> Brief: Retype the records exactly, with nothing added or dropped.

> Entries supplied:
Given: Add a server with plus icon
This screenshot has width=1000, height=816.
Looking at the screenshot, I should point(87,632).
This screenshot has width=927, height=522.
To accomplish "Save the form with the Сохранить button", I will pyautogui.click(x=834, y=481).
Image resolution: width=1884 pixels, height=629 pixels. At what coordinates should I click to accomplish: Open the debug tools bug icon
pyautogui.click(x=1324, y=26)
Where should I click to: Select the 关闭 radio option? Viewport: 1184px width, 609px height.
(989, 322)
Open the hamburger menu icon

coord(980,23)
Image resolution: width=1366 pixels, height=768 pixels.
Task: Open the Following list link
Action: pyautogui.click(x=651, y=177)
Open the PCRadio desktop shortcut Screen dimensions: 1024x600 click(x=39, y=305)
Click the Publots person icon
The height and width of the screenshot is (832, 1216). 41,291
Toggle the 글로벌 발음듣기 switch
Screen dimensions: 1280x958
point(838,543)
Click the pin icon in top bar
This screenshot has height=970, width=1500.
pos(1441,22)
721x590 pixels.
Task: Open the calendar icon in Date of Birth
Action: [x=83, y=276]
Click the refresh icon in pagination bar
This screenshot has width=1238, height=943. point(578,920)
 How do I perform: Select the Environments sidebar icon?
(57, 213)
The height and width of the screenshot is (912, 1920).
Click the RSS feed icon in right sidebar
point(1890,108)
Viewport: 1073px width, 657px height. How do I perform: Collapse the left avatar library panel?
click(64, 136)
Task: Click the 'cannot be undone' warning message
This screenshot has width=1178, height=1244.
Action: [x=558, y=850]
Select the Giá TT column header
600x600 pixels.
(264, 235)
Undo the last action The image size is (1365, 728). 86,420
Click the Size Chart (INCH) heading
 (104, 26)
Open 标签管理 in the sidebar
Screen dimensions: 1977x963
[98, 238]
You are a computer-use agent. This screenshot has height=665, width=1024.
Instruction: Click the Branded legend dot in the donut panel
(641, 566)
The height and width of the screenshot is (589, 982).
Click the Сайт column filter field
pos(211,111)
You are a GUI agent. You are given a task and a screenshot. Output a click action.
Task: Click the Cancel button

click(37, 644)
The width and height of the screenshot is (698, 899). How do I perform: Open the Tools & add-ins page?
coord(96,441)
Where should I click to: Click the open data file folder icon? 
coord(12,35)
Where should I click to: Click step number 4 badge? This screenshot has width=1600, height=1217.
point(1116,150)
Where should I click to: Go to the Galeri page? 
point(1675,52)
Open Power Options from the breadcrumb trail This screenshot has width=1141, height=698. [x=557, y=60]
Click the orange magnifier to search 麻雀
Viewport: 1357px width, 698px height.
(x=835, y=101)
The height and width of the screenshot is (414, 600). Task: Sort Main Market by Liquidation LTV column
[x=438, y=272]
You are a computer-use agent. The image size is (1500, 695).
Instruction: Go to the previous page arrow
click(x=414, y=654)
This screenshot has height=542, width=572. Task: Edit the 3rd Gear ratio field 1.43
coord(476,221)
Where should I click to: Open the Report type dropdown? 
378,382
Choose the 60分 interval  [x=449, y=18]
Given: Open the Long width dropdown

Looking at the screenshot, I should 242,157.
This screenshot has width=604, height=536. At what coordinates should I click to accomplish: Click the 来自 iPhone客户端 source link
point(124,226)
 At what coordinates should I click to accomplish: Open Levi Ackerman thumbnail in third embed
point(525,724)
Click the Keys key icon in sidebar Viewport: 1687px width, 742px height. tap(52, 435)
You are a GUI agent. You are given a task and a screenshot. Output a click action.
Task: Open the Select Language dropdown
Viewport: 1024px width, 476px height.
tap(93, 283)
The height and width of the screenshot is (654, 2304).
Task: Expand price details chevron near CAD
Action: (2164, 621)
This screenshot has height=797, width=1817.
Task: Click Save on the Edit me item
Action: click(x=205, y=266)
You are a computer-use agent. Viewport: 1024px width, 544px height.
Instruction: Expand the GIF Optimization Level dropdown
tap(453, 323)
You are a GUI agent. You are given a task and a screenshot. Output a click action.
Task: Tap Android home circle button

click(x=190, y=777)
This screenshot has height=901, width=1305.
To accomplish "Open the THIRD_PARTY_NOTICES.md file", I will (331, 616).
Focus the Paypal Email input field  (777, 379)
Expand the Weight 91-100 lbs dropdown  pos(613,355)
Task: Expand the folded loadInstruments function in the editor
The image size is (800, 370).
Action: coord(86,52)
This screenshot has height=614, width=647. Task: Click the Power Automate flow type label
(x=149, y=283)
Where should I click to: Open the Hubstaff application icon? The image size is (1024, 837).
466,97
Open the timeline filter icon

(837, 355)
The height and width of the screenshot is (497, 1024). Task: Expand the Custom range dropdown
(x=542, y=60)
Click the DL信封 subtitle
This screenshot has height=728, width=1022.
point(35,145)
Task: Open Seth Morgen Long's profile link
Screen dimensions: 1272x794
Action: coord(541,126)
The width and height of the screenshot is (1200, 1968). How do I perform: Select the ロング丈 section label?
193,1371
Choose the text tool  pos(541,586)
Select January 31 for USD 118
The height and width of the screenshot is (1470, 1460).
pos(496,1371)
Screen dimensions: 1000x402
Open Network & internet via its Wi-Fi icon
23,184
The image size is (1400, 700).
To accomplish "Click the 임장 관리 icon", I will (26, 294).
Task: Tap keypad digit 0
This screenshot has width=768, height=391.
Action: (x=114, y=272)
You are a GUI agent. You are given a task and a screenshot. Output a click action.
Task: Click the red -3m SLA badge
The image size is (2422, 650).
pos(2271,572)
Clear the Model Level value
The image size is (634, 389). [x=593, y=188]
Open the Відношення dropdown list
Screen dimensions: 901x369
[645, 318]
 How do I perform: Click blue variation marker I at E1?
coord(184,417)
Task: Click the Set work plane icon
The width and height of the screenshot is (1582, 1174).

> Final answer:
Given: Add a server with plus icon
This screenshot has width=1000, height=816.
Looking at the screenshot, I should point(87,632).
This screenshot has width=927, height=522.
To accomplish "Save the form with the Сохранить button", I will pyautogui.click(x=834, y=481).
Image resolution: width=1884 pixels, height=629 pixels. At what coordinates should I click to accomplish: Open the debug tools bug icon
pyautogui.click(x=1324, y=26)
Where should I click to: Select the 关闭 radio option? Viewport: 1184px width, 609px height.
(989, 322)
Open the hamburger menu icon

coord(980,23)
Image resolution: width=1366 pixels, height=768 pixels.
Task: Open the Following list link
Action: pyautogui.click(x=651, y=177)
Open the PCRadio desktop shortcut Screen dimensions: 1024x600 click(x=39, y=305)
Click the Publots person icon
The height and width of the screenshot is (832, 1216). 41,291
Toggle the 글로벌 발음듣기 switch
Screen dimensions: 1280x958
point(838,543)
Click the pin icon in top bar
This screenshot has height=970, width=1500.
pos(1441,22)
721x590 pixels.
Task: Open the calendar icon in Date of Birth
Action: [x=83, y=276]
Click the refresh icon in pagination bar
This screenshot has width=1238, height=943. point(578,920)
 How do I perform: Select the Environments sidebar icon?
(57, 213)
The height and width of the screenshot is (912, 1920).
Click the RSS feed icon in right sidebar
point(1890,108)
Viewport: 1073px width, 657px height. How do I perform: Collapse the left avatar library panel?
click(64, 136)
Task: Click the 'cannot be undone' warning message
This screenshot has width=1178, height=1244.
Action: [x=558, y=850]
Select the Giá TT column header
600x600 pixels.
(264, 235)
Undo the last action The image size is (1365, 728). 86,420
Click the Size Chart (INCH) heading
 (104, 26)
Open 标签管理 in the sidebar
Screen dimensions: 1977x963
[98, 238]
You are a computer-use agent. This screenshot has height=665, width=1024.
Instruction: Click the Branded legend dot in the donut panel
(641, 566)
The height and width of the screenshot is (589, 982).
Click the Сайт column filter field
pos(211,111)
You are a GUI agent. You are given a task and a screenshot. Output a click action.
Task: Click the Cancel button

click(37, 644)
The width and height of the screenshot is (698, 899). How do I perform: Open the Tools & add-ins page?
coord(96,441)
Where should I click to: Click the open data file folder icon? 
coord(12,35)
Where should I click to: Click step number 4 badge? This screenshot has width=1600, height=1217.
point(1116,150)
Where should I click to: Go to the Galeri page? 
point(1675,52)
Open Power Options from the breadcrumb trail This screenshot has width=1141, height=698. [x=557, y=60]
Click the orange magnifier to search 麻雀
Viewport: 1357px width, 698px height.
(x=835, y=101)
The height and width of the screenshot is (414, 600). Task: Sort Main Market by Liquidation LTV column
[x=438, y=272]
You are a computer-use agent. The image size is (1500, 695).
Instruction: Go to the previous page arrow
click(x=414, y=654)
This screenshot has height=542, width=572. Task: Edit the 3rd Gear ratio field 1.43
coord(476,221)
Where should I click to: Open the Report type dropdown? 
378,382
Choose the 60分 interval  [x=449, y=18]
Given: Open the Long width dropdown

Looking at the screenshot, I should 242,157.
This screenshot has width=604, height=536. At what coordinates should I click to accomplish: Click the 来自 iPhone客户端 source link
point(124,226)
 At what coordinates should I click to accomplish: Open Levi Ackerman thumbnail in third embed
point(525,724)
Click the Keys key icon in sidebar Viewport: 1687px width, 742px height. tap(52, 435)
You are a GUI agent. You are given a task and a screenshot. Output a click action.
Task: Open the Select Language dropdown
Viewport: 1024px width, 476px height.
tap(93, 283)
The height and width of the screenshot is (654, 2304).
Task: Expand price details chevron near CAD
Action: (2164, 621)
This screenshot has height=797, width=1817.
Task: Click Save on the Edit me item
Action: click(x=205, y=266)
You are a computer-use agent. Viewport: 1024px width, 544px height.
Instruction: Expand the GIF Optimization Level dropdown
tap(453, 323)
You are a GUI agent. You are given a task and a screenshot. Output a click action.
Task: Tap Android home circle button

click(x=190, y=777)
This screenshot has height=901, width=1305.
To accomplish "Open the THIRD_PARTY_NOTICES.md file", I will (331, 616).
Focus the Paypal Email input field  (777, 379)
Expand the Weight 91-100 lbs dropdown  pos(613,355)
Task: Expand the folded loadInstruments function in the editor
The image size is (800, 370).
Action: coord(86,52)
This screenshot has height=614, width=647. Task: Click the Power Automate flow type label
(x=149, y=283)
Where should I click to: Open the Hubstaff application icon? The image size is (1024, 837).
466,97
Open the timeline filter icon

(837, 355)
The height and width of the screenshot is (497, 1024). Task: Expand the Custom range dropdown
(x=542, y=60)
Click the DL信封 subtitle
This screenshot has height=728, width=1022.
point(35,145)
Task: Open Seth Morgen Long's profile link
Screen dimensions: 1272x794
Action: coord(541,126)
The width and height of the screenshot is (1200, 1968). How do I perform: Select the ロング丈 section label?
193,1371
Choose the text tool  pos(541,586)
Select January 31 for USD 118
The height and width of the screenshot is (1470, 1460).
pos(496,1371)
Screen dimensions: 1000x402
Open Network & internet via its Wi-Fi icon
23,184
The image size is (1400, 700).
To accomplish "Click the 임장 관리 icon", I will (26, 294).
Task: Tap keypad digit 0
This screenshot has width=768, height=391.
Action: (x=114, y=272)
You are a GUI agent. You are given a task and a screenshot. Output a click action.
Task: Click the red -3m SLA badge
The image size is (2422, 650).
pos(2271,572)
Clear the Model Level value
The image size is (634, 389). [x=593, y=188]
Open the Відношення dropdown list
Screen dimensions: 901x369
[645, 318]
 How do I perform: Click blue variation marker I at E1?
coord(184,417)
Task: Click the Set work plane icon
The width and height of the screenshot is (1582, 1174).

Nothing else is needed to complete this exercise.